同門会会長メッセージ
同門会会長 奥村 栄次郎 (昭和56年卒)
私が第10代日本大学整形外科同門会会長に就任してから4年が経ち、令和8年12月の同門会総会からは3期目に入ります。私の同門会に対する基本方針は、同門会会則第2条に記されているとおり、日本大学医学部整形外科分野との連携を深め、会員相互の親睦と互助を図りながら、本会の発展に寄与することです。そのために、私は3つの柱を中心に活動を進めています。
1.会員への情報提供
私は同門会会員へ整形外科アカデミアの動向だけでなく、診療に直結する医療保険制度や医療経営に関する情報を幅広く届けることが重要だと考えています。
特に、日々の診療を一人で担っている会員にとっては、「自分の治療方針が時代遅れになっていないか」という不安を抱きやすく、これを和らげる情報提供は同門会の大切な役割です。コロナ禍以降、診療報酬が公定価格であることから、物価上昇や賃上げの影響で医療機関の経営は一層厳しくなりました。
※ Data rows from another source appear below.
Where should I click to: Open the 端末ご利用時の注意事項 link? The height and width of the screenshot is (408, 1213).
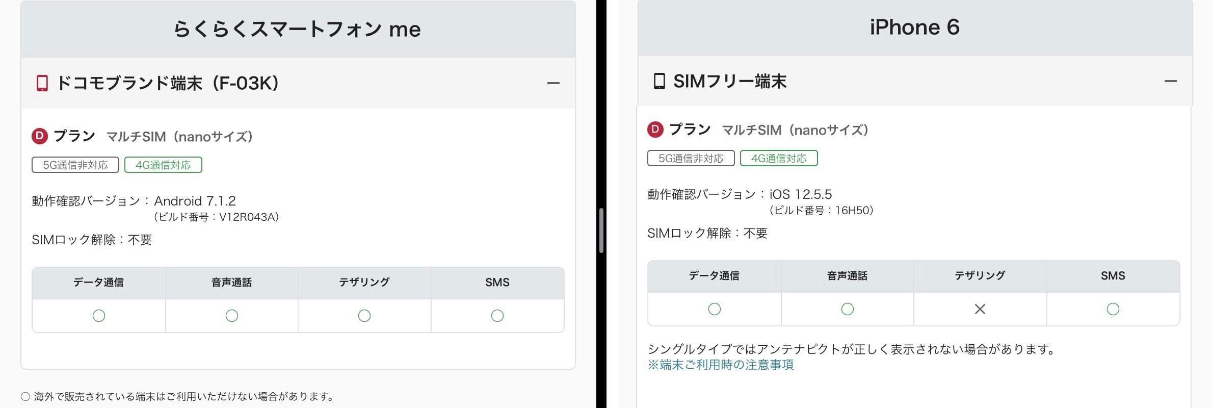coord(721,365)
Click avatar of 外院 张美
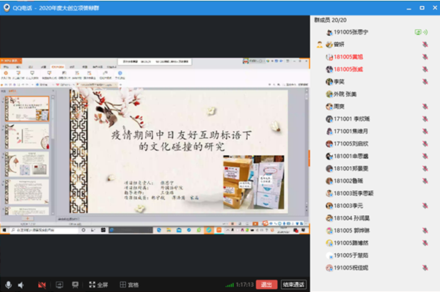The width and height of the screenshot is (440, 292). pos(329,94)
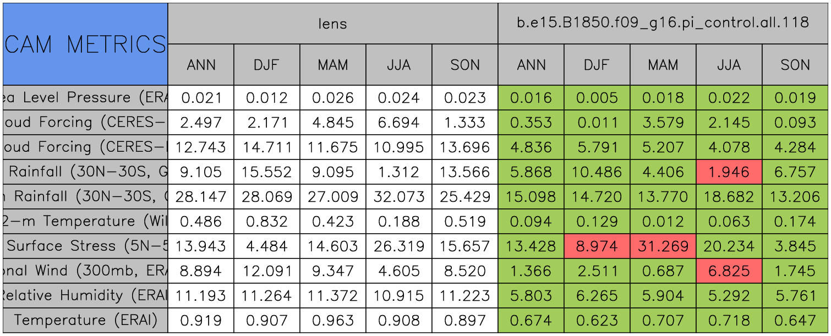
Task: Click the DJF column header under lens
Action: coord(266,65)
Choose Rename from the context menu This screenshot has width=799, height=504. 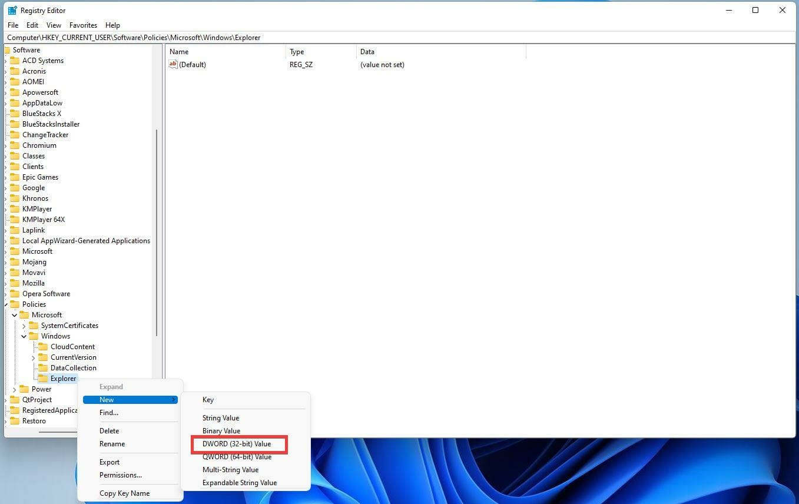tap(112, 443)
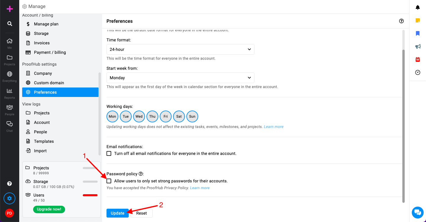Click the Upgrade now! button
This screenshot has width=426, height=222.
[49, 209]
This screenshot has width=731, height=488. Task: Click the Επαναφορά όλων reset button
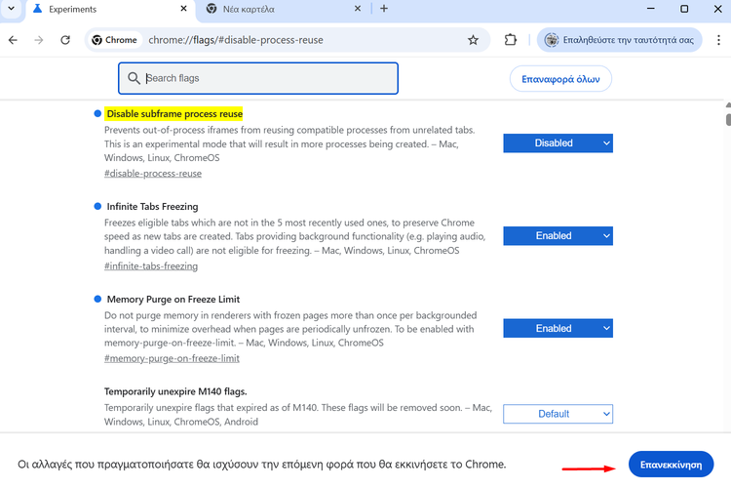(x=560, y=78)
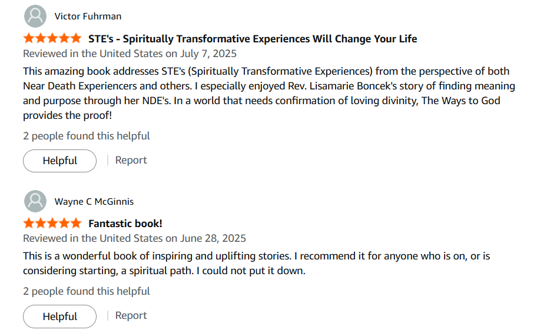Open the Wayne C McGinnis reviewer profile name

94,201
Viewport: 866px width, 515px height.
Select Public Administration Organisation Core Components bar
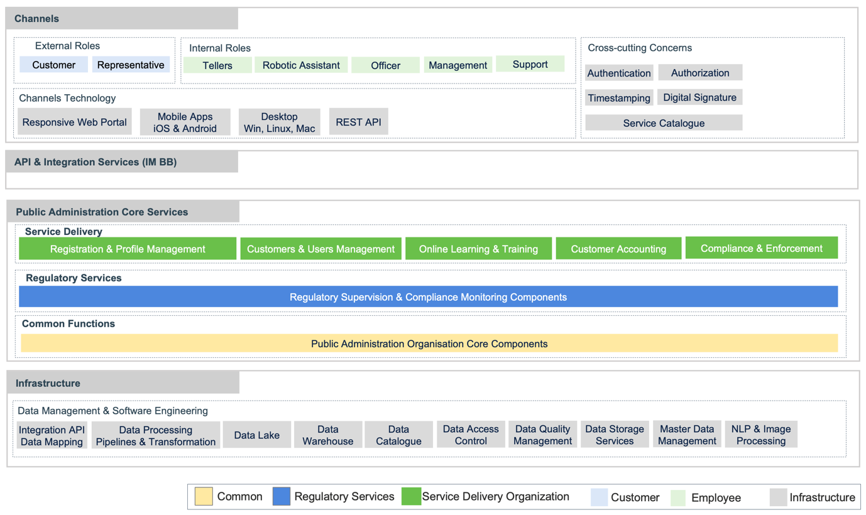pyautogui.click(x=429, y=344)
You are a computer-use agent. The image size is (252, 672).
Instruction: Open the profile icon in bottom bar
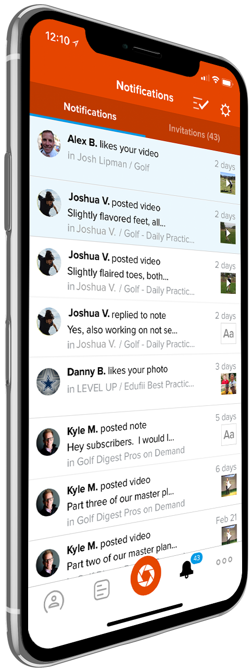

適切な診療を維持するためには、これまで以上に費用対効果を意識した判断が求められています。開業医においては、整形外科の専門知識だけでは対応しきれない場面も増えてきました。こうした状況の中で、同門会が情報発信を担う意義はますます大きくなっています。会員が時代の流れに取り残されないよう、互いに声を掛け合うことの大切さを常に伝えています。
2.会員の親睦の場づくり
歴代の同門会会長は、ゴルフ大会やスキー大会などを通じて、会員同士が卒業年度を超えて交流できる場を築いてきました。 現在は、12月の同門会総会・懇親会に加え、夏の親睦の場として「同門会納涼会」を企画し、これまでに3回開催しています。毎回40名ほどの会員が参加し、総会よりも気軽な雰囲気の中で近況を語り合い、楽しい時間を共有しています。この会では、10年後の自分の姿を想像するヒントが得られます。先輩方のライフスタイルは、今後の自身の活動に大きな参考となるはずです。現在の同門会の課題は、同門会のイベントに遠方の会員の参加が少ないことです。「わざわざ来て良かった」と言っていただけるような会に育てたいと考えています。納涼会を同門会の年中行事として定着させることを目指しています。
3.同門会誌の発刊
令和8年度に発行する同門会誌は第47号となります。毎年、同門会総会の際に参加者へ同門会誌を直接お渡ししています。近年、印刷費や郵送費の高騰により学会誌の電子化が進み、冊子が届く機会は減りました。同門会でも電子版をウェブサイトに掲載していますが、会員が確実に目を通してくださることを考えると、現時点では冊子として配布する形を維持すべきだと判断しています。同門会誌の充実のため原稿及び近況報告の投稿を宜しくお願いします。
その他の取り組みとして同門会員の医療施設の事業承継の橋渡しを検討していましたが、近年は、この分野に企業が急速に参入し、同門会が担う余地は小さくなりました。事業承継には注意すべき点が多いため、必ず同門会員に相談してから判断されることをお勧めします。
同門会のさらなる発展のため、今後とも会員の先生方のご協力をお願い申し上げます。